Беспомощно Рылеев разводя руками, промолвил:
"А в Зимнем что? Арест, расстрел? Один черт - смерть!
Ах, безнадежно всё, толпа уж взбунтовалась,
И Трубецкой, подлец, пропал, и нить связующая потерялась!"
 
И не успел он этих слов проговорить, как всадник резвый
Прошествовал на коне белоснежном пред полком помпезно.
Приветствовал солдат князь Михаил с веселою улыбкой,
Спросил, что нужно им, и указал нравоучительно, что выступленье их ошибка.
 
"Друзья мои, оружие вы бросьте!" - в ответ ему отказ:
"Пусть государь прибудет к нам немедленно, сейчас,
Пусть конституцию, пусть радость вольности дарует,
А коль откажется, жестокости его гнев Божий не минует!"
 
У Зимнего дворца уж собрались вельможи, государя окружили.
Сам Николай, взволнованный, покрылся бледностью, дрожал.
"Зачем столь строгие обязанности на меня все возложили?"
Да, не о том отнюдь его величество мечтал...
 
"Ах, Бенкендорф, мой друг, что делать мне теперь?
Как усмирить мятежников? Как образумить их?
А вот и брат мой возвращается уже... Мишель!" -
С уст Николая вдруг сорвался резкий крик.
 
Михаил Павлович, с коня соскакивая, злобно, гневно
Промолвил тотчас: "Артиллерией бы их надо угостить!"
"Мишель, так плохо обстоят дела на площади, так скверно?"
"Скверней куда уже - ваше величество хотят убить!"
 
И снова мертвенная бледность покрыла государево лицо,
И бешенство вдруг Николаем овладело: "Жестоко накажу я подлецов!"

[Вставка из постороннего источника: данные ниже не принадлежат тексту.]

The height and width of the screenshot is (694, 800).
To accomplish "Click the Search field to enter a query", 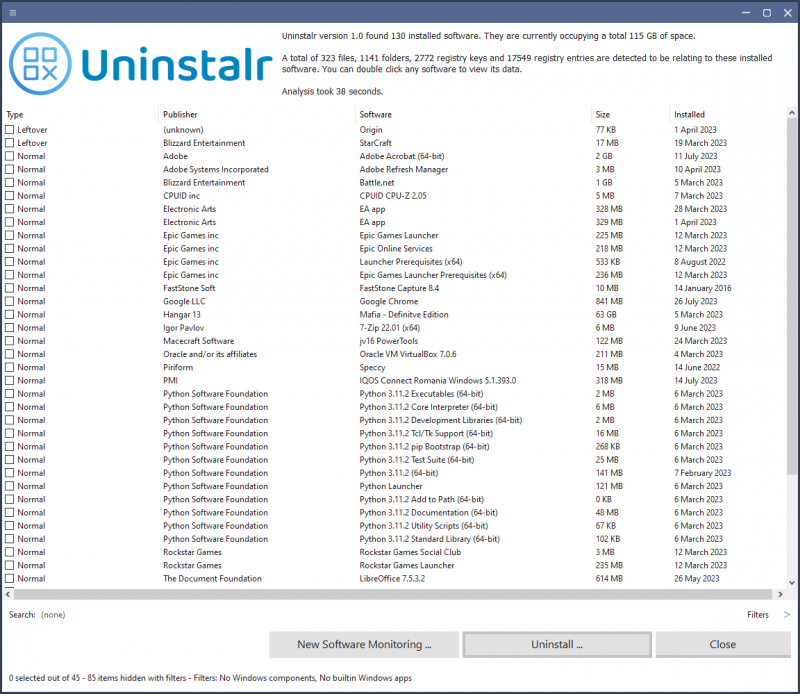I will pos(52,614).
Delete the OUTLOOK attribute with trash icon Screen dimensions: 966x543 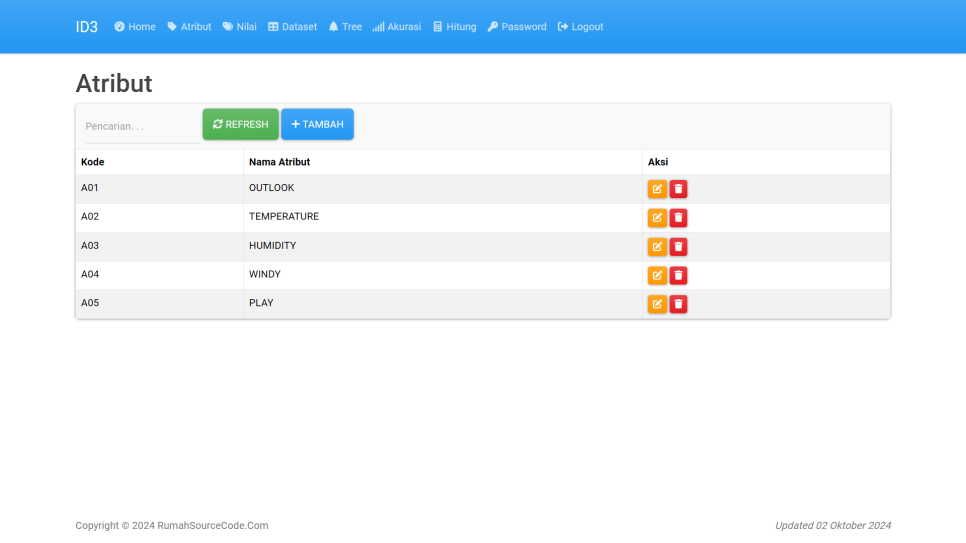[x=678, y=189]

А Бенкендорф уж подошел бесшумно с улыбкою слащавою своей:
"Ах, государь, артиллерию выдвигать ли?
Пора бы показать, кто здесь сильней!"
 
Как океан бушующий о скалы разбивает груду волн,
Так на Сенатской площади среди толпы стоял безмолвный стон.
Стон безнадежный, обессилевший! Лишь Медный всадник - зритель.
Толпа к его подножию склонилась так, будто он - Ангел-Хранитель.
 
А тут уж пушки подкатили, и кто-то крикнул: "Заряжай!"
И грянул залп тяжелый, кровь полилась рекой, и содрогнулся Николай.
"Вот как взошел я на престол российский - с кровью!" - подумать лишь успел.
Ну, будет вам урок на будущее, чтобы восстать никто уж боле не посмел!"
 
Смятение какое тут вдруг началось! Как все бежали!..
Кто ранен был, кто уцелел, а многие на месте тут же умирали...
И трупы их в ночи в Неву под лед безжалостный бросали,
И площадь пред Сенатом до утра от крови очищали...
 
Уж встало солнце, сияньем небо алым озарилось,
Всхожденье Николая на престол кровавым подвигом свершилось!